Liao and Wang scoured Asian supermarkets and American grocery store aisles and found that most dumplings were mass manufactured, pre-cooked (which negatively impacts dough integrity and the overall flavor profile) and microwaveable, because steaming was considered “too foreign” or too difficult for the average consumer. This was their lightbulb moment: they knew they could make a better product and saw there was a demand for high-quality, authentic Chinese food for a direct-to-consumer market.

“There’s historically been a lack of honestly represented Chinese food,” Liao says. “When the average person in the U.S. thinks about Chinese food, it tends to be Americanized dishes created to fit the Western palate. Americanized dishes are delicious, but more and more folks have moved to appreciate honest representations across many different cuisines, and are seeking these experiences out.”

The R&D process for creating the perfect frozen dumpling was challenging and meticulous. They tested and retested every element of the recipe countless times to determine the best dough-to-filling ratio, type of ground meat, soup content, freezing technique and optimizing the elasticity of the dough if the consumer oversteams their dumplings at home.

XCJ’s branding is cheeky and modern, with a fun social media presence and earnest customer service. If there were any shipping issues and dumplings arrived in less than perfect condition, a new batch would be on the way immediately. By the end of 2020, they’d sent 800,000 soup dumplings to homes nationwide in all 50 states. By the end of 2021, that number reached 4 million, with a staff of 15 making hundreds of bags of dumplings each morning. The recipe has gone through many tweaks along the way to create the best at-home experience.

“Even the dough itself has gone through countless iterations to make sure it’s thin enough, holds up during both freezing as well as dry ice shipping, and mostly does not leak at home,” Liao says. “Despite scaling up, we have made it an imperative point to not change any of the processes that made the original version great—things like fresh dough and filling every morning and keeping the batch size small so that there is a good mix of soup in each dumpling has been important.”

Business tripled from Q3 to Q4 in 2021, after moving production to a larger facility, and Wang says they are looking to triple again in 2022. To help control product quality and manage frozen logistics, they have several distribution hubs across the country, but each dumpling is made by hand in Seattle. Xiao Chi Jie still operates one small counter service fast casual restaurant in a mini food court with communal seating, but their direct-to-consumer business brings in 10 times the revenue.
= = =
> [Problems to solve]:
**A)** Answer these questions from the Xiao Chi Jie passage:
(i) How many soup dumplings had been sent to homes by the end of 2020?
(ii) In which city is each dumpling made by hand?
(iii) How many staff members were making dumplings each morning by the end of 2021?
**B)** Pick up the Xiao Chi Jie passage after its final sentence and continue writing it.
The data come from a separate source, unrelated to the Xiao Chi Jie passage.

> [Source data]:
= = =
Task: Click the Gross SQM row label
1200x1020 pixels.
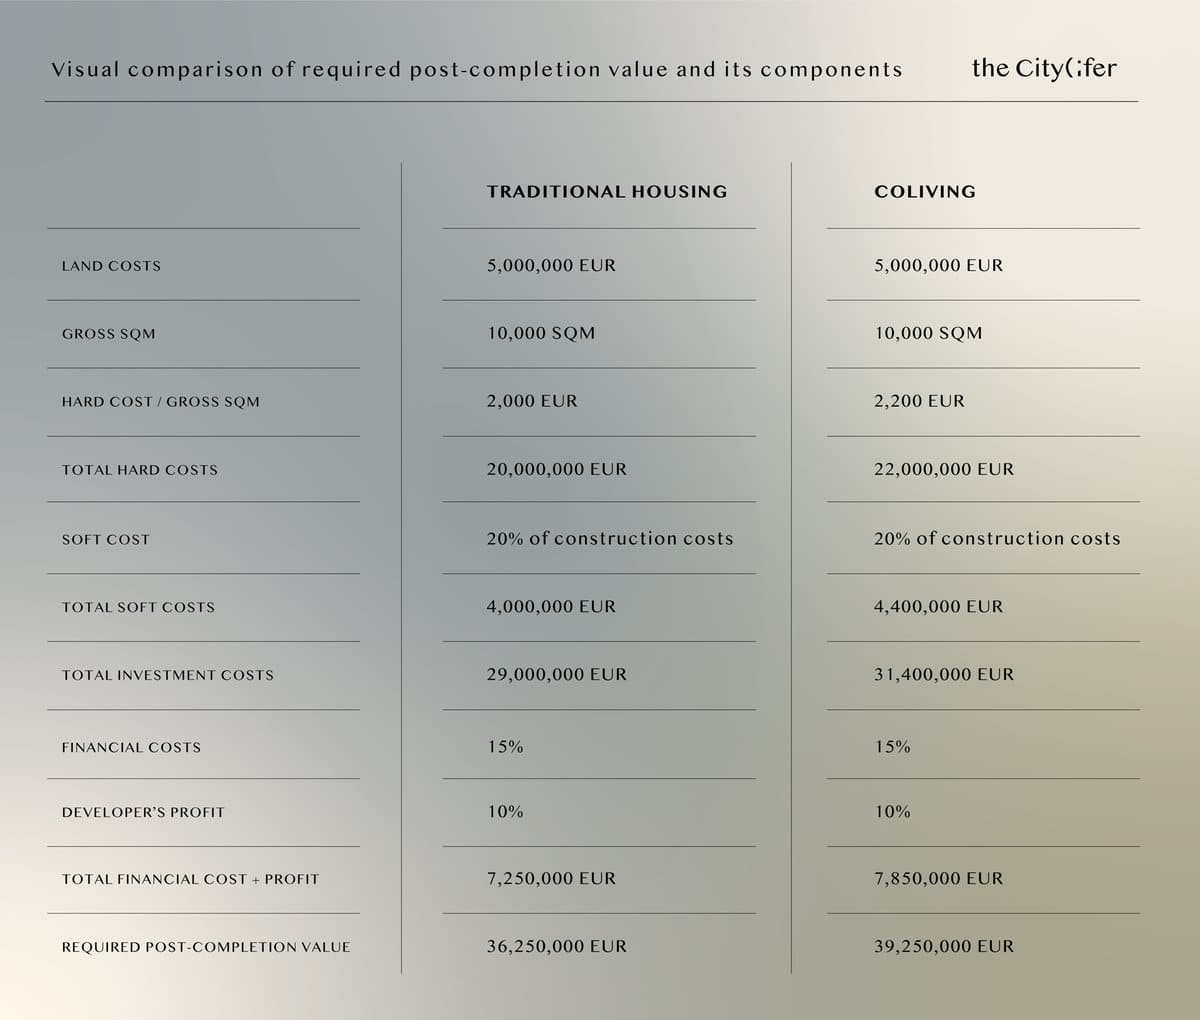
= = =
> [Answer set]:
**A)**
(i) 800,000
(ii) Seattle
(iii) 15

**B)**
“We want to be the go-to modern Chinese food brand,” he says. “Broadly speaking, if you look back a few years, there was no best-in-class Chinese food for this particular niche in the CPG world. And now you’re really seeing that expand, driven by customer demand for authentic and honestly represented food. We want to meet that demand and bring you exciting flavors for some foods that you may have heard of, like soup dumplings, but also dishes that you’ve never heard of, like lesser-known kinds of noodles or Chinese BBQ.”

This year, they’re planning to expand their product portfolio, including vegetarian and gluten-free options to be as inclusive as possible. The next product they’re planning to launch is frozen dan dan mian, a traditional Szechuan noodle dish made with a numbing mala spice. Many versions found in the U.S. are soy sauce-based or a little sweeter to cater to the American palate, but XCJ is reviving the traditional flavor profile.

“A main component of broadening exposure for all folks regardless of familiarity or background is education and awareness, so we’ll be working hard on that this year,” Liao says. “We always welcome questions from all of our customers and read all of our direct messages to understand where we may have gaps. As third culture kids, we’re in a fortunate position to act as a bridge and resource between cultures and we’re excited to explore how Asian American food developed by Asians evolves.”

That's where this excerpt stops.